A sense of connection, wherein two, or more?, thoughts become one.

A sense of exasperation and futility when a sequence of thoughts seems incomplete, wrong or incomprehensible. Is it me or the writer-speaker-lecturer? Or, perhaps, is there some deeper meaning or connection, or disconnection, which the author has missed or left unspoken?

A sense of satisfaction and completion wherein thought, imagination, or a sequence of thoughts and imaginations, is accepted by the mind in the sense of acceptance.

Happiness. There is some aspect of the human mind, a t least of some human minds, which makes either original mathematical thinking, following of known mathematical thinking, and mathematical thought exercises, a wonderfully pleasant sensual opportunity of the mind.
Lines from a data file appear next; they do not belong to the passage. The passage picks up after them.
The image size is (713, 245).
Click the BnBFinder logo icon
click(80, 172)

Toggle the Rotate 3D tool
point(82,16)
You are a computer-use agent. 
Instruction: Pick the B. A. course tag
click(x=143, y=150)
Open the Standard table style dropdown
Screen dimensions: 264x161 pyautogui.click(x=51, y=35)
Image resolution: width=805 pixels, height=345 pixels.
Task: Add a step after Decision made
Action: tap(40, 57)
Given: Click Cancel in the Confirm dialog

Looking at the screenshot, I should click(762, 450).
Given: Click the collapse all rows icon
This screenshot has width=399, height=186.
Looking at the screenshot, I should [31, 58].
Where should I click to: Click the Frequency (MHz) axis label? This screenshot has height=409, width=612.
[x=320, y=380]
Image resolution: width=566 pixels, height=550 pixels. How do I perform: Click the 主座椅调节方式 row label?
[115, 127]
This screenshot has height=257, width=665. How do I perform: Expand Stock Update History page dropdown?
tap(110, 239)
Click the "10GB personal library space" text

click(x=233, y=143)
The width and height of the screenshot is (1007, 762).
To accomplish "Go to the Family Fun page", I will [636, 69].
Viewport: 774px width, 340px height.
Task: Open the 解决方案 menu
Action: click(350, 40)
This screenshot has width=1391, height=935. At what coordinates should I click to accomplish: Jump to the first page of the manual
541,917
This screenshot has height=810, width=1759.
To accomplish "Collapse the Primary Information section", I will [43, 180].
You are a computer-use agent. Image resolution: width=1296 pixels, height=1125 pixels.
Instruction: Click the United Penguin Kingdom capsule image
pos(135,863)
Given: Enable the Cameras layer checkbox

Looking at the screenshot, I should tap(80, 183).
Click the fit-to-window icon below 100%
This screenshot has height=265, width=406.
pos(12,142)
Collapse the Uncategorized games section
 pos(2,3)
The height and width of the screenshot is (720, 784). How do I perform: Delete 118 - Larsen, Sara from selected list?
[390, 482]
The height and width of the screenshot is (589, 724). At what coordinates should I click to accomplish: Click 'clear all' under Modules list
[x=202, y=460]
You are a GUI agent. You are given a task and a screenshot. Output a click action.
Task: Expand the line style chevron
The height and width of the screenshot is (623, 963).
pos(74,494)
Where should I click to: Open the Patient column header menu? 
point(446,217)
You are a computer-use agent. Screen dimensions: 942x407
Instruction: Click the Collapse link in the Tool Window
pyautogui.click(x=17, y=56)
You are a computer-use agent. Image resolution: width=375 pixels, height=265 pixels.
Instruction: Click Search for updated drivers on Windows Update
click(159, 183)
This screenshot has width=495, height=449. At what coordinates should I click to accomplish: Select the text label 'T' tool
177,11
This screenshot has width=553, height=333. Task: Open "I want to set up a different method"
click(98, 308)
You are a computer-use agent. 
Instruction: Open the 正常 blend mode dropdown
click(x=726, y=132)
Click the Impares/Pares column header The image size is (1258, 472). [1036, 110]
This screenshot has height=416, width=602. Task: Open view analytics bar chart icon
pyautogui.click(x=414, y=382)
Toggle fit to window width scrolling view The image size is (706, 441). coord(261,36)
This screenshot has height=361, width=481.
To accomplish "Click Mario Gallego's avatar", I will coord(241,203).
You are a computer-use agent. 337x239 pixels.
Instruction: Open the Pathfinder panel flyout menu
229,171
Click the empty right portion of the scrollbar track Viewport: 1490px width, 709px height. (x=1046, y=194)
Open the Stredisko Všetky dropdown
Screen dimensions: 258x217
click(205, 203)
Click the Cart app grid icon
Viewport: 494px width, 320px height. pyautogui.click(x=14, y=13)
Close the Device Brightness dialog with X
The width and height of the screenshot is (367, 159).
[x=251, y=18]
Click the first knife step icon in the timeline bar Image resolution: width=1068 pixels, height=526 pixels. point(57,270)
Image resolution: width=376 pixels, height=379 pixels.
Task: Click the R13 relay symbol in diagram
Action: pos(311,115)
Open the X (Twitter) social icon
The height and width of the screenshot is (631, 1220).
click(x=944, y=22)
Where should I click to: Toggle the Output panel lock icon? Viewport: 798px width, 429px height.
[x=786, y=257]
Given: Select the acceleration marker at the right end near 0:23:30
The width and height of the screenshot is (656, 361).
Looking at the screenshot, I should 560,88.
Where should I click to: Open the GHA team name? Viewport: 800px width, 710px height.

Tradition. It is good to be part of all so much that has been thought and written, by people acting, at least mathematically, with good will and intelligence; also there is a communal consensus to what is known and what is not that leads one to comfortably receive a feeling of acceptance if one habituates oneself to the acceptable and a perhaps more exhilarating feeling of rebellion and independence if one refuses and transgresses against the acceptable.

A sense of integrated symbolism, wherein certain arrangements of the symbols cause other arrangements of the symbols to be accepted by the mind. For example, the symbols ‘1', ‘+’ and ‘2' when associated in the form ‘1+2' can induce the mental occurrence and acquiescence in the symbol association ‘=3'.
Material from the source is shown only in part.